Geothermal lease sales in the U.S. cooling off
Recent BLM lease sale in Nevada shows weaker interest than in 2008 due to best fields already sold and less capital available.
“The Bureau of Land Management’s annual auction of geothermal leases in Nevada last week was a mild affair compared to the frenzied action of 2008 — but times have changed in two years.” so a recent article from Nevada.
“Tuesday’s auction of 114 parcels totaling 328,020 acres at the BLM’s Nevada State Office in Reno drew just $2.7 million on 75 bids. Two years ago the BLM auctioned 35 parcels comprising 105,211 acres and drew in $28.2 million — a 90 percent decline in revenues.
Nevada geothermal experts say the luster hasn’t worn off geothermal development in the state, but many of the most promising development areas already have been leased.
Additionally, the funding that led to the huge bids in late 2008 has departed the market, leading to a new rationale in the bidding process, says Dan Schochet, executive vice president of Ram Power Corp of Reno.
“The whole economic structure is different, and companies that were bidding, including our company, are viewing these parcels as having different value based on the ability to get funding for new projects,” Schochet says.
In other words, it makes little sense to throw large sums of cash at properties that have little chance of seeing any exploration drilling any time soon.
Ram Power was one of the most active bidders at last week’s auction, purchasing 10 lease blocks totaling 25,850 acres. Its highest bid of the day was for $170 an acre on a 2,811-acre parcel in Esmeralda County.
Ram had five existing lease blocks in the Clayton Valley area of Esmeralda County, which it has acquired over a two-year period. It has a power sales agreement with NV Energy for a base amount of 32 megawatts that can be expanded to 160 MW if it finds additional geothermal resources in the area.
“We wanted to concentrate on an area with good potential and work in an area where there was little geothermal development, and where economic development would do some good in the state,” Schochet says.
Other Reno-based geothermal companies also leased moderate amounts of new exploration land. Magma Energy Corp. purchased three leases totaling 7,678 acres, including the highest bid of the day for a 640-acre parcel in Churchill County that netted $640,000 for the BLM.
Ormat Technologies purchased three lease blocks, all at the minimum bid of $2 an acre. Nevada Ltd. purchased six lease blocks, while Nevada Geothermal Power company purchased three, all at the minimum bid.
Thirty-nine parcels put up for auction were not bid upon — the first time in two years that any parcels went unsold, says Atanda Clark, branch chief for minerals adjudication. Parcels that weren’t bid upon are offered to prospective buyers through a drawing, she adds.

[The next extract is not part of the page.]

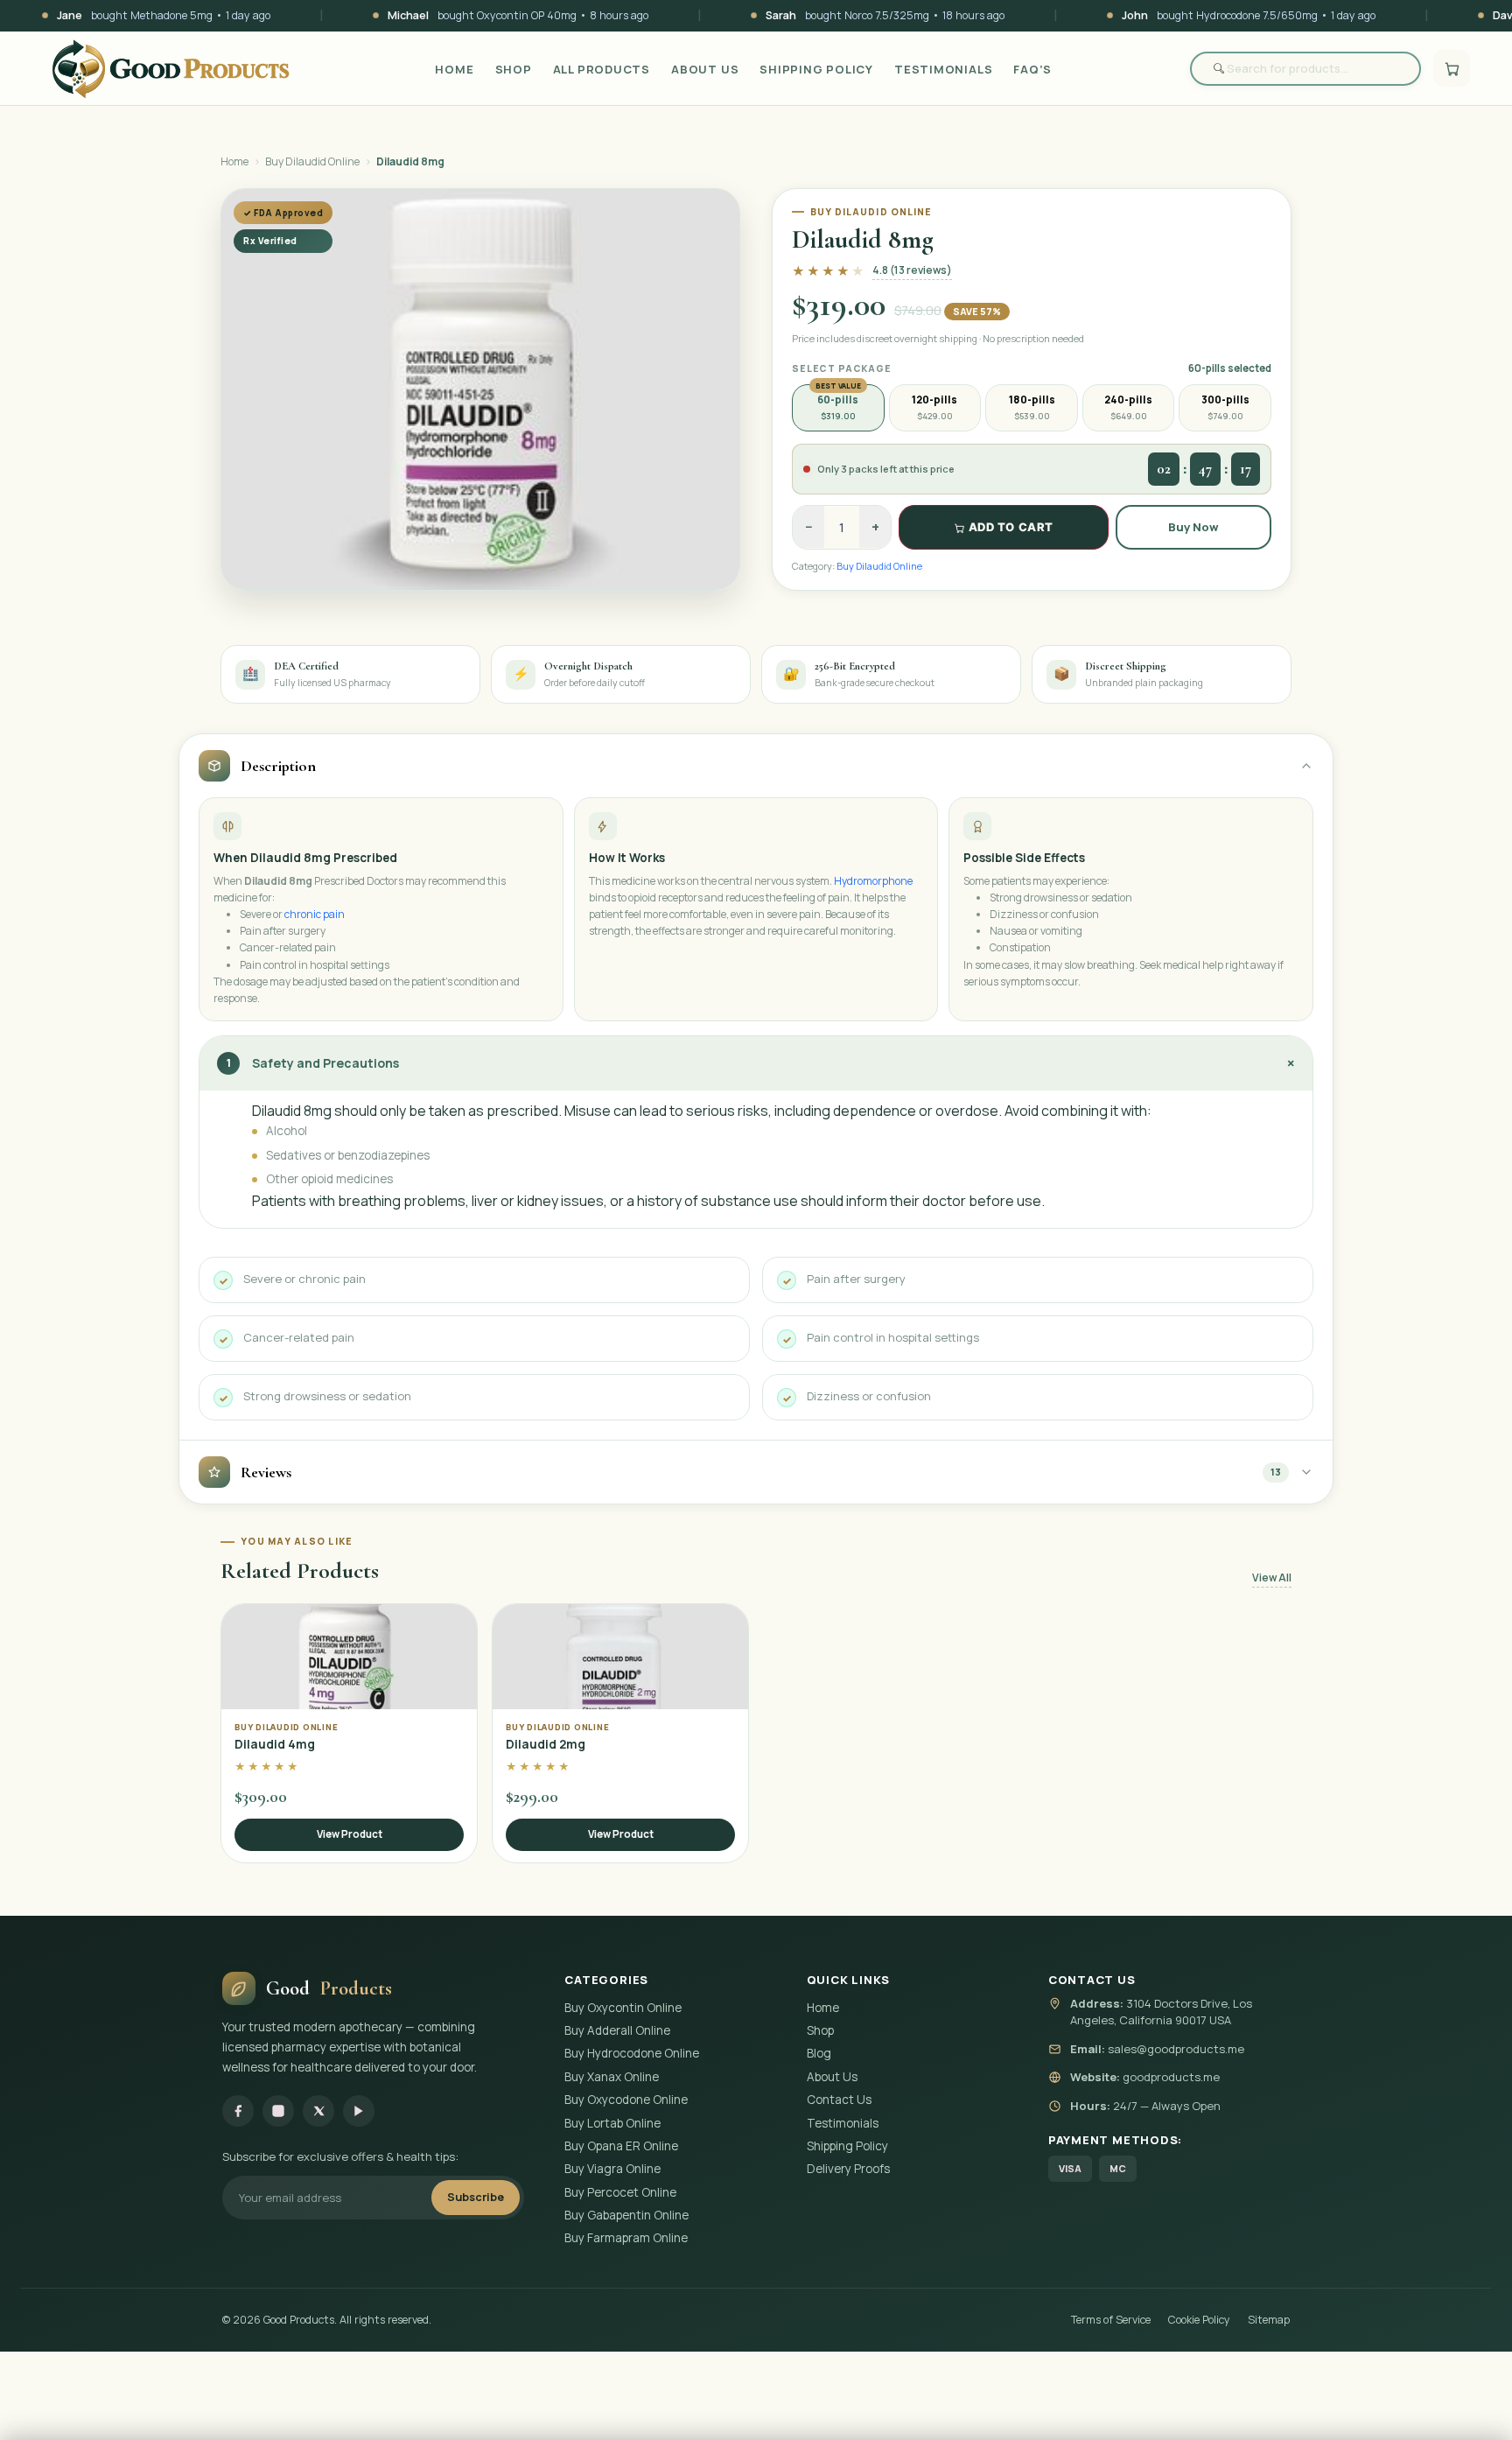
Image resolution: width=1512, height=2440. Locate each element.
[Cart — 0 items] (1451, 68)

One reason why so many parcels weren’t leased is a lack of identifiable geothermal resources, and the fact that much of the prime exploration land in the state already has been claimed, says Dick Benoit, exploration manager for Magma Energy.
“The lands people were most interested in were in the first auctions,” Benoit says. “You see by the number of parcels with no bids that it is a much different auction than previous ones. Lands that were previously leased, you are seeing drilling rigs in a number of places in Nevada working on previous years’ auctions.”
Though the availability of commercial financing for exploration has tightened, monies made available through the American Recovery and Reinvestment Act will help with much of the exploration work going on this year and next year, Benoit says.
“It is cost sharing and reduces our cost, and it’s going to be a big driver over the next two years. You are going to see a lot of exploration and drilling for geothermal in Nevada.”
Magma has several prospects in the state, as well as its 23-megawatt Soda Lake geothermal plant in southwest Churchill County. Ram’s Schochet says that although the value of many lease blocks was much lower than in past years, Nevada — the second-largest geothermal producing state in the U.S. — still has excellent potential for new geothermal discoveries.
“The lease blocks were auctioned so low that it may give people the sense that the industry doesn’t value Nevada anymore,” he says. “But there are thousands of megawatts in the ground that could be brought to the surface. The state still has a vast potential that is untapped.”
Revenues from the auction are split between the state (50 percent), the Reclamation Fund (40 percent) and the U.S. Treasury (10 percent).”